#715 Separately building package documentation
Closed: accepted 5 years ago Opened 6 years ago by tibbs.

I wanted to bring up this issue from a discussion/session I with @psabata at Flock.

Basically, there are packages in the distribution with a problematic property: If you want to build just the software, the dependency tree is small. But if you want to build the software and its documentation, the dependency tree includes thousands of packages.

One of the things discussed is finding the minimal set of packages which are required to build all of the packages in the set, which I believe was called the "minimal self-hosting set". For the modularity effort, as well as bootstrapping and basically just general sanity, it is beneficial to minimize that set. (Currently I think it's something over 3000 packages which is... a lot.)

I believe it was mentioned that the set could be cut in half if you didn't have to build the documentation for things like coreutils (which needs texlive) in order to get /usr/bin/ls and friends. There was some talk about how best to do this and I suggested that the most reasonable way was just to have one package that builds the executables and another package which builds the documentation.

Pros of this approach:
It's really simple.
It's can be implemented immediately, with no need for RPM macros or hacking.
It's not forbidden by packaging guidelines as far as I am aware.
I couldn't in an hour come up with any other reasonable way to do it that didn't require more nastiness than I was willing to consider.
* If the documentation is large or takes ages to generate (looking at you, ansible) then you can do minor bumps to the package without having to regenerate the documentation.

Cons:
You now have two packages which you have to keep synchronized.
It just seems weird (to me, at least) to have two source packages that use the same sources but different specfiles.
* Some packages might not let you build just the documentation without hacking their build systems, which kind of wastes a bit of time building the executables twice.

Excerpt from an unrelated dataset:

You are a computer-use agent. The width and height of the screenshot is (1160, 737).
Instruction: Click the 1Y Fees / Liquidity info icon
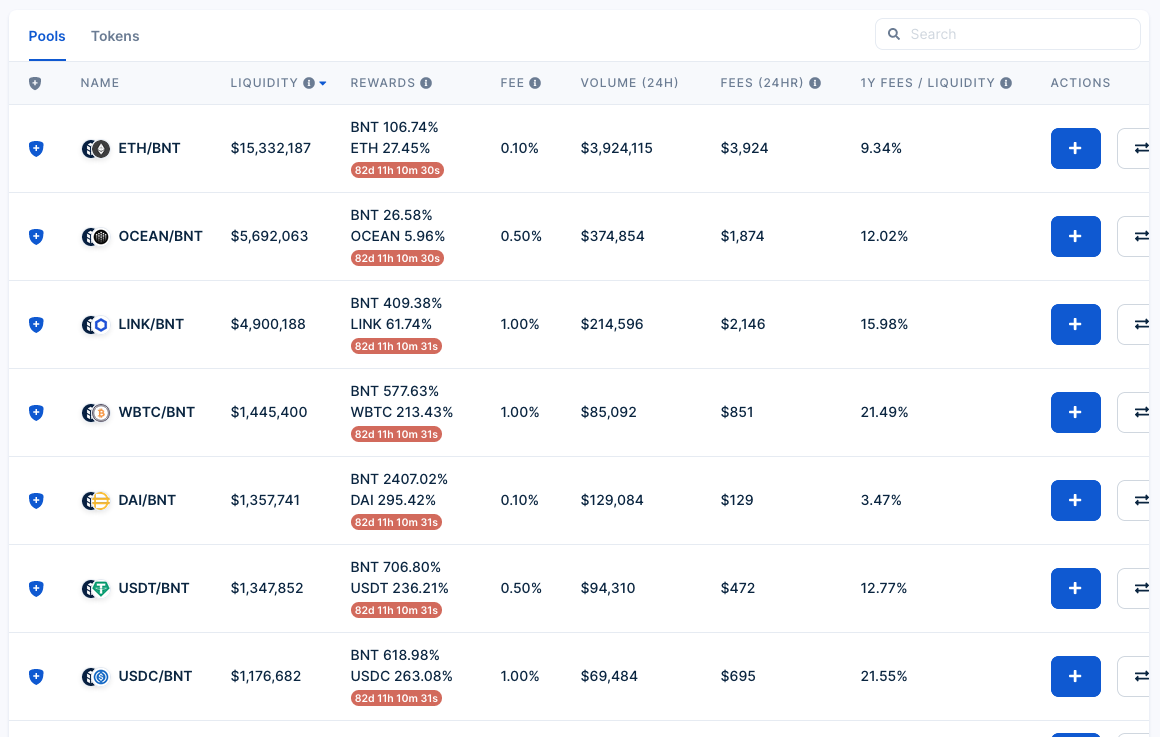tap(1007, 83)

I think it's OK (according to the guidelines) to do this today, but it might be reasonable to mention it explicitly (and I'll draft something if folks agree). On the other hand, if folks disagree or have other ideas for accomplishing this, then please speak up.


Metadata Update from @tibbs:
- Issue tagged with: meeting

6 years ago

I definitely agree that this is good idea which should make builds way faster.. Also bootstrapping is way easier. BUT: I don't really like idea of having 2 different source packages. I think we need some automation here. E.g. we could have some macro in spec which would build just documentation and koji would build that one first, extract docs and when we are building without docs (the second build) would include those docs directly.

The exact mechanism needs to be though, but as I said -- I fully support the initiative!

The problem is that I can think of no macro which would do this. You would have one spec file generating two completely different packages.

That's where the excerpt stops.